CONWIP System Analysis

Introduction

This project showcases the ability to gain valuable insights on manufacturing processes given little information. The system is multi-product and has 3 workstations which products are developed. CONWIP refers to the fact that the system will always have the same number of products in the system (CONstant Work-In-Progress)

The figure below shows the pathing the 2 products must take.

CONWIP system

Problem Statement: Using an approximation algorithm for Marie's Mean Value Algorithm, do 12 iterations on the two product problem with CONSTANT WIP Limits of (6, 10). The networks above are the routings for the two products. The mean service time (in hours) for these two products are:

WS1 WS2 WS3
Prod 1 0.5 0.75 0.8
Prod 2 1.6 1.2 0.5

Problem

The purpose of this exercise/project is to demonstrate how one is able to calculate workstation and factory performance measures using limited information. In this case, the only values we are working with are the service times for each product on each workstation and the route each product takes.
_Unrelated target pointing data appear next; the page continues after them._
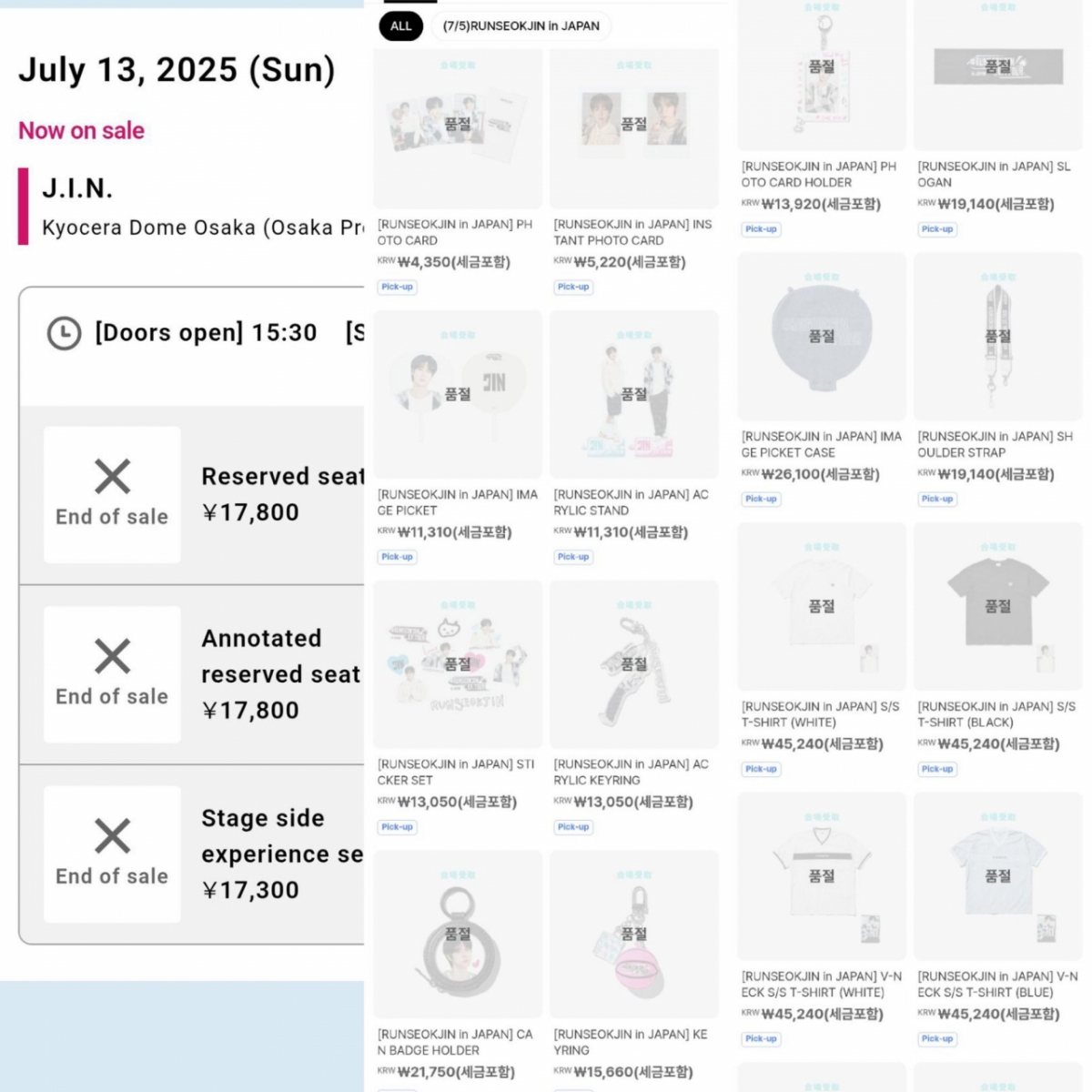Open the STICKER SET product image
This screenshot has width=1092, height=1092.
[457, 664]
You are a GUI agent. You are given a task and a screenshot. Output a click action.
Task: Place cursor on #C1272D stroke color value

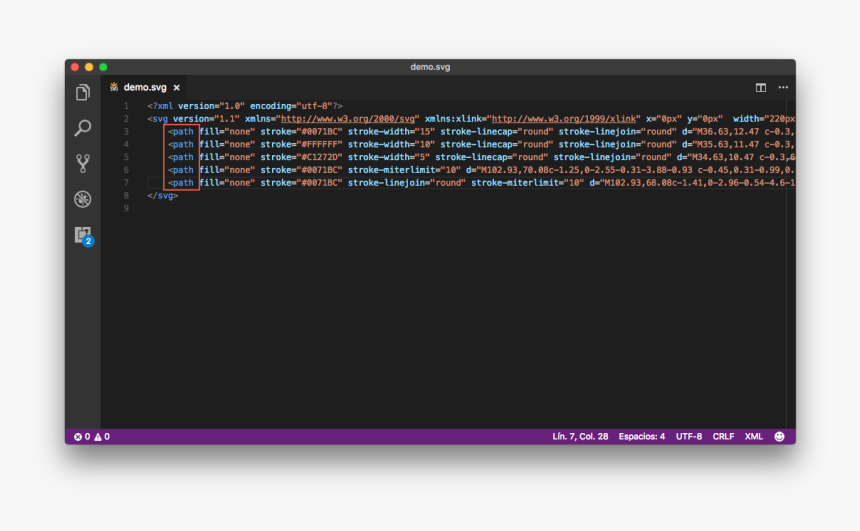click(322, 157)
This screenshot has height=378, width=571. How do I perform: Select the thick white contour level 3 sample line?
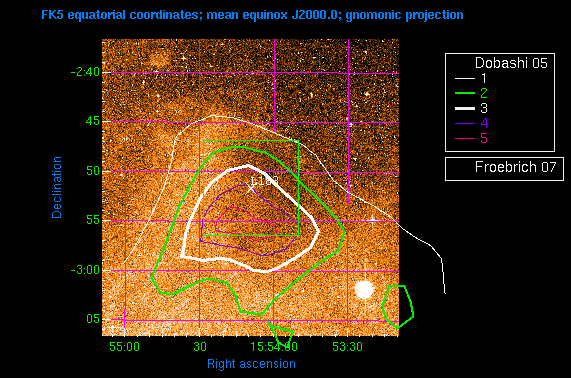pos(465,108)
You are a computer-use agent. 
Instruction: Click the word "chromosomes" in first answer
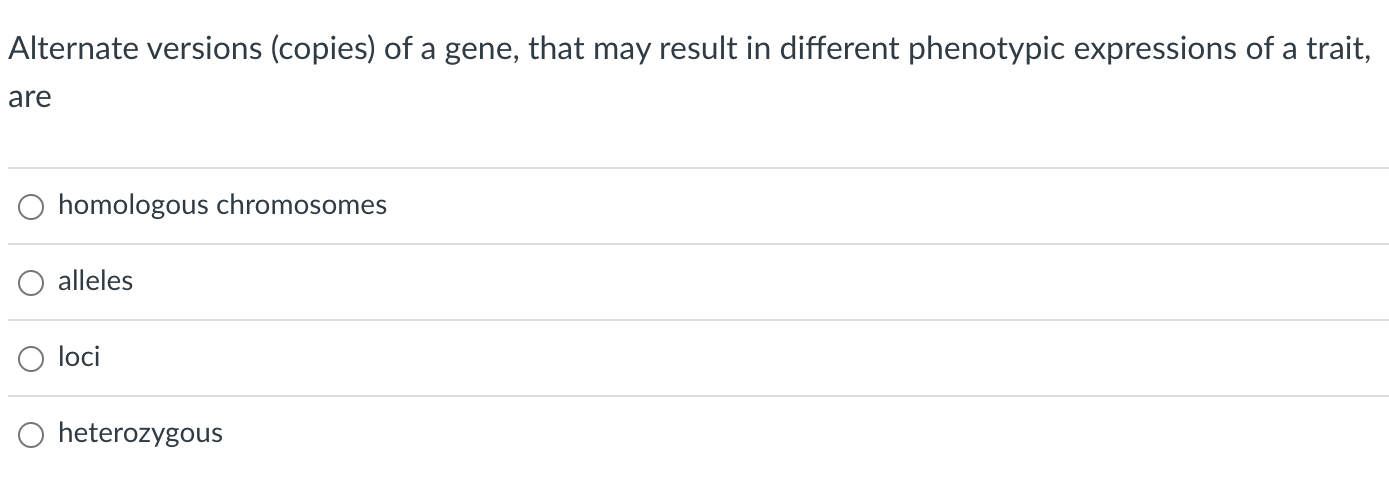tap(302, 205)
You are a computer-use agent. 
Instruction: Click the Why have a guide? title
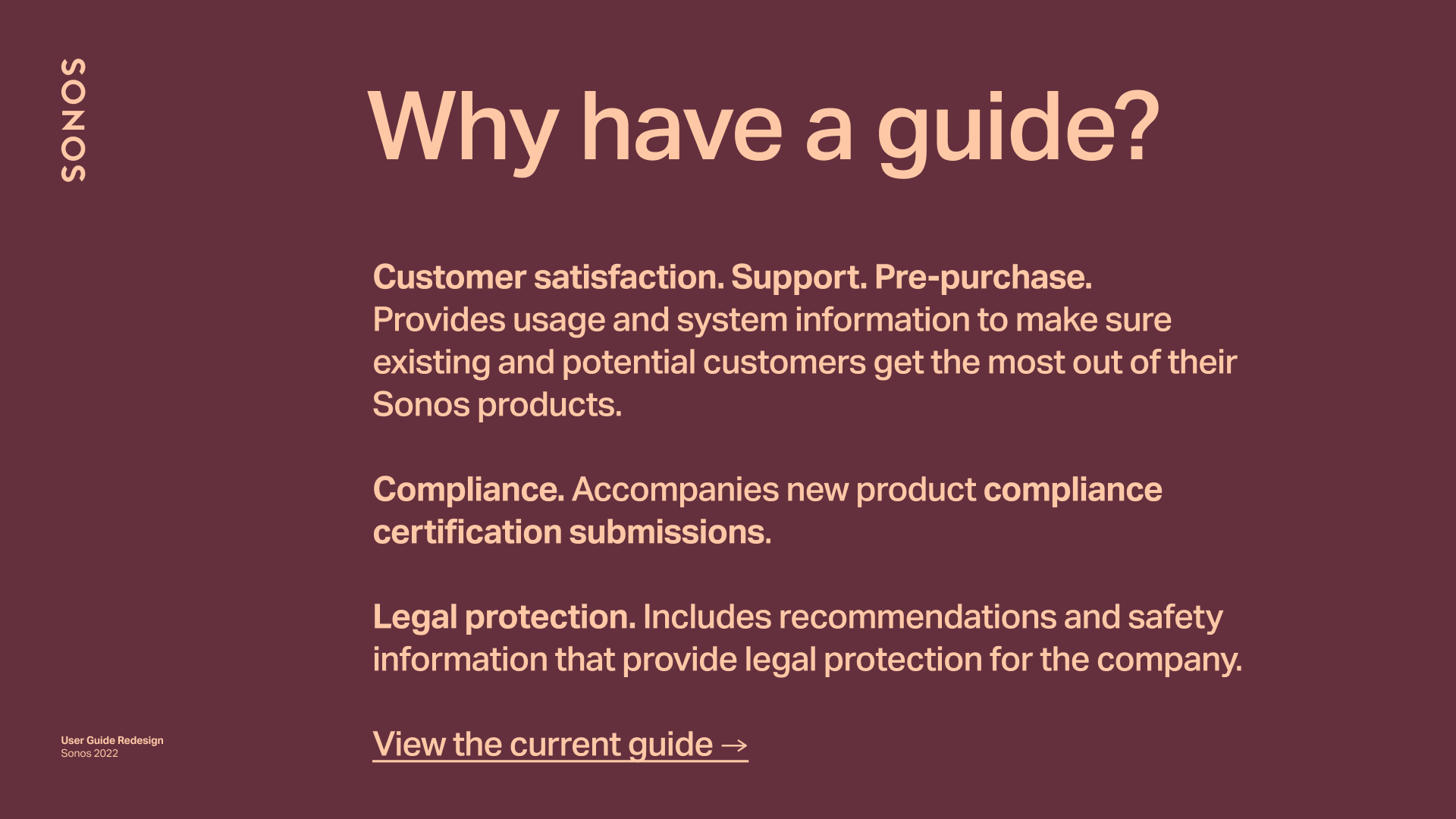tap(763, 127)

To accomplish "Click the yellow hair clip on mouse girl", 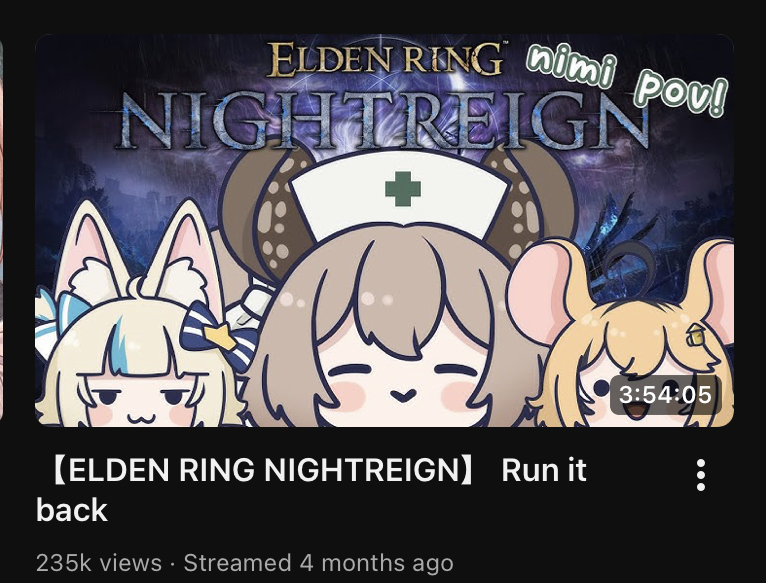I will [x=695, y=334].
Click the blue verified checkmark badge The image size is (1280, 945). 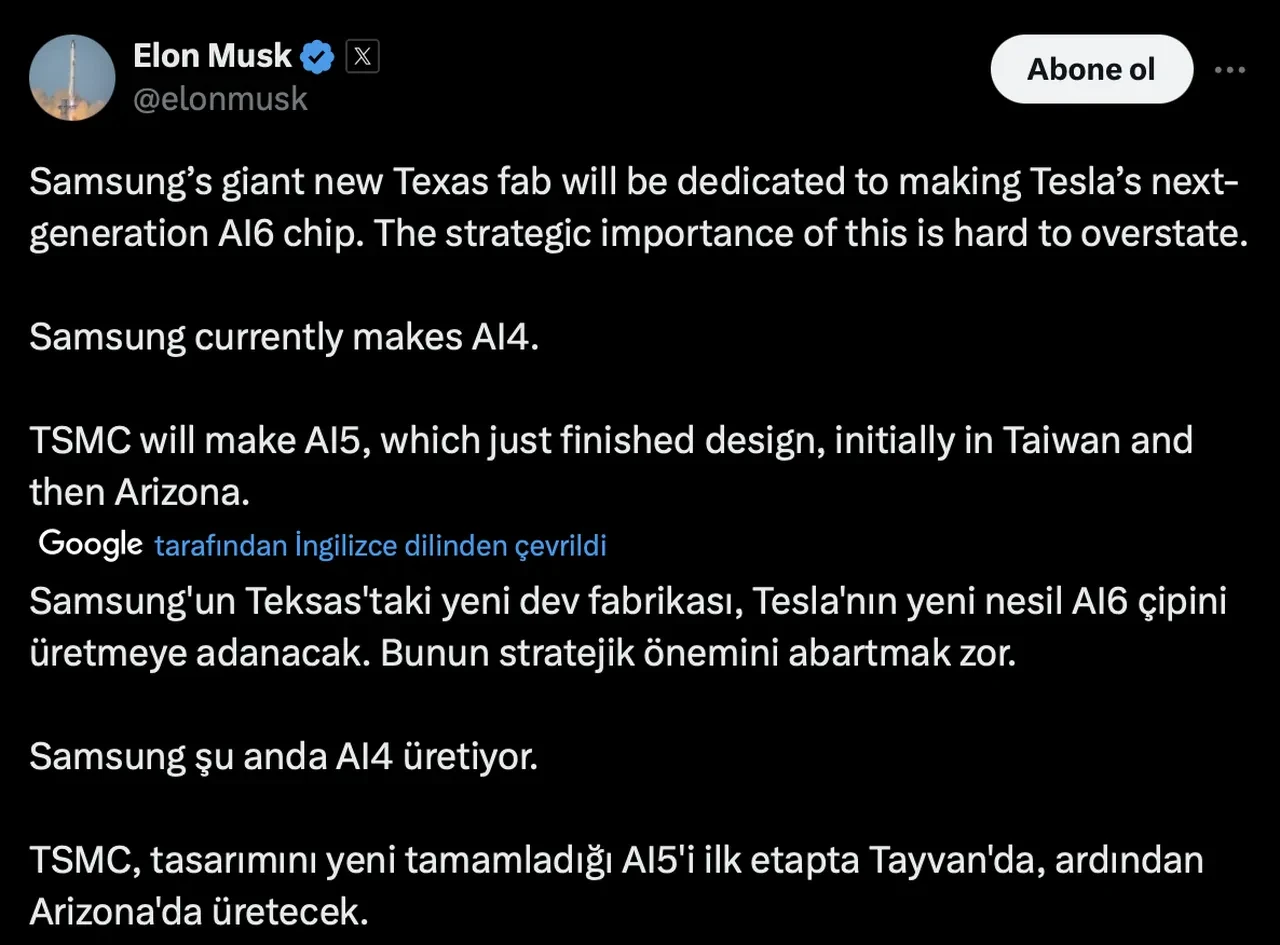click(318, 57)
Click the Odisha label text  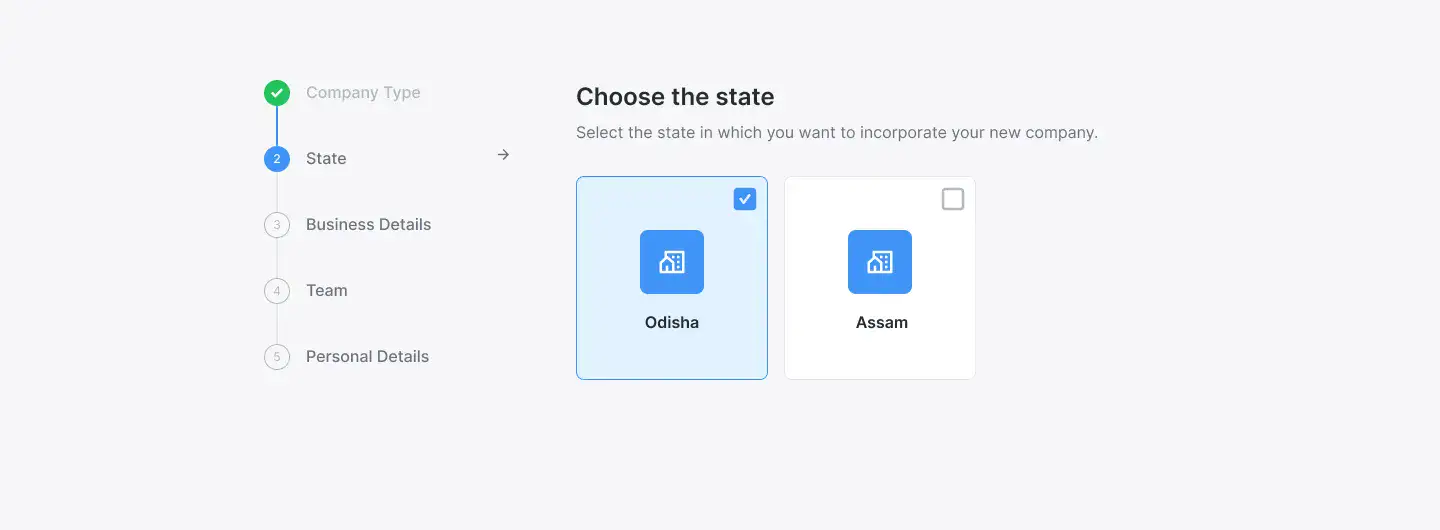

The approximation for marie's mean value algorithm is extremely useful for situations where there are multiple products which have to take different paths. Using no approximation for Marie's Mean Value algorithm would be more accurate however, when dealing with multiple products and pathing the calculations become too complex to handle (Curry).

Source: Curry, G. L., & Feldman, R. M. (2011). Manufacturing Systems Modeling and analysis. Springer-Verlag Berlin Heidelberg.

Process

Taking the information from the workstation flow diagrams, we can create a p-matrix for both products. Then using this, a vector for relative flow rates can be found using Property 8.1 (Curry). Below is the diagram and formula for the relative flows of each workstation and product:

r vector calculation

Now all of the hand calculation is done and a code was written to calculate each iteration of the approximation algorithm. An explanation for the steps needed to complete the technique can be found in Chapter 8 of Curry's textbook. This technique converges on a value if enough iterations are performed and provides great accuracy.

CONWIP code

Source: Curry, G. L., & Feldman, R. M. (2011). Manufacturing Systems Modeling and analysis. Springer-Verlag Berlin Heidelberg.

Results

After running the python script, the workstation measures and total system measures are calculated. The cycle time is the amount of time a product takes to pass throuh the workstation/system. The throughput is the rate at which the products are pulled through the system. WIP is constant (hence the name CONWIP) for the system however the WIP at each workstation can still be calculated. The utilization is the proportion of time a workstation is busy.

CONWIP code results

Clearly the numbers converge at their true value as more iterations are performed which is exactly what we want to see when using an approximation algorithm. From this data we can also make some additional observations we were unable to make before. For example, this production line can be significantly improved if the first workstation had double the capacity. The utilization for workstaion 1 is nearly 1.0 indicating a bottleneck in the system.